Ancak eğer istenirse ‘sentetik temerrüt’ yaratılarak belirli alacaklılara ödenmeyebileceği ifade ediliyor. ABD yasaları başkomutana ‘sıradışı tehdit yaratan ülkelere ait mal varlıklarını dondurma, kredi ve ödemeleri durdurma’ yetkisi veriyor. Bunun içinse ABD’nin yeni bir güvenlik/tehdit paradigması yaratması ve kurumlarını güncellemesi yeterli olacaktır. Dün herkes İslami terörist’ idi, yarın ‘biyoterörist’ olabilir.
ÇİN’İN MANEVRA ALANI
Yine uluslararası yayınlara göre Çin Devlet Başkanı Xi Jinping yönetiminde ABD’ye yakın grupların Komünist Parti iktidarına meydan okuyacağına dair endişeler mevcut. Reuters haber ajansı, Ulusal Güvenlik Bakanlığı’nın hazırladığı kapalı devre araştırma raporlarında Çin’in ABD ile askeri olarak karşı karşıya kalabileceğini gösterdiğini yazıyor.
Küresel salgın sonrasında Amerikan popülist milliyetçiliği Çinlileri hedef almıştı. Ancak bundan tüm Asyalılar nasibini aldı.
Öte yandan 2019 Haziran’ında Hong Kong’ta şüphelilerin Çin'e iadesi yasa tasarısına karşı başlayan demokrasi yanlısı protestolar ve akabindeki gerginlik henüz Pekin tarafından kontrol altına alınabilmiş değil.
E BİZE NE BUNDAN?
Şu süreçte ne Rusya ne de Türkiye kendisine kamp seçmedi. Gerçi salgın Rusya’yı henüz sarsmaya başladı, nasıl gelişmeler yaşanacak bilemiyoruz. Fakat iki kutup arasında kalan orta ölçekli güç odaklarının bu çekim dairesi içinde ortada kalabilmesi genellikle güçtür.

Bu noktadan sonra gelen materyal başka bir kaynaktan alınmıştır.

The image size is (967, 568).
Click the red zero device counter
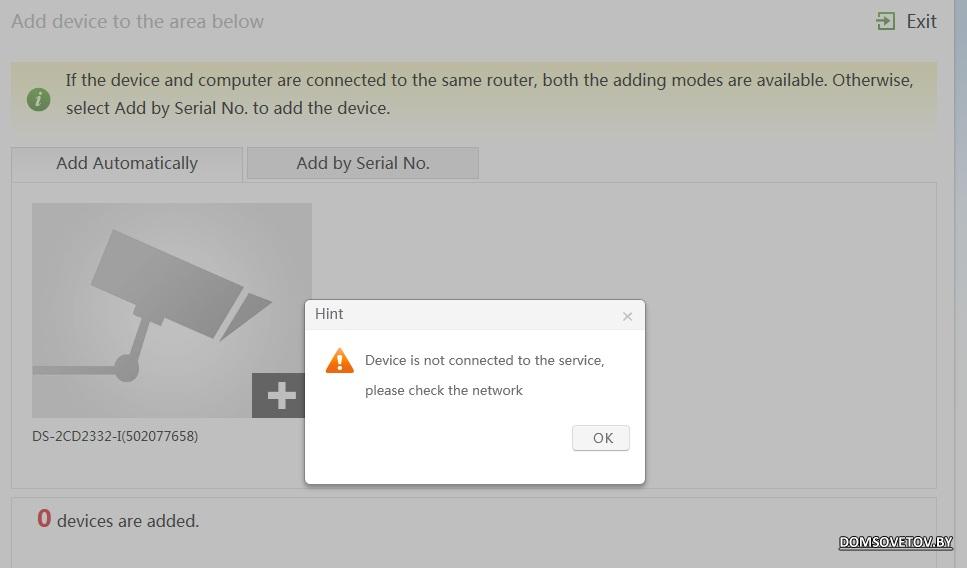coord(44,519)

Türkiye’nin ekonomi ve dış politikasında geldiği nokta, kamp seçmekten ziyade fırsat kollamasını gerektiriyor. Güvenlik paradigması dahilinde NATO şemsiyesi altındayız ancak tarihi İpek Yolu’nu canlandıran, malların çok kısa sürede doğudan batıya gelişini sağlayan Bir Kuşak Bir Yol (OBOR) projesi Türkiye’nin vazgeçebileceği bir şey değil.
Cumhurbaşkanı Erdoğan her konuşmasında artık yeni normalin çok farklı olacağını ifade ediyor. Tüm dünya için bu böyle. Ve bu yeni normalde Türkiye ve Rusya alacakları siyasi pozisyon ile yeni düzenin çıpası olacaktır. Bunun da yolu taraf tutmaktan değil, taraflar arasında diplomasi mekiğini çalıştırabilmekten geçiyor.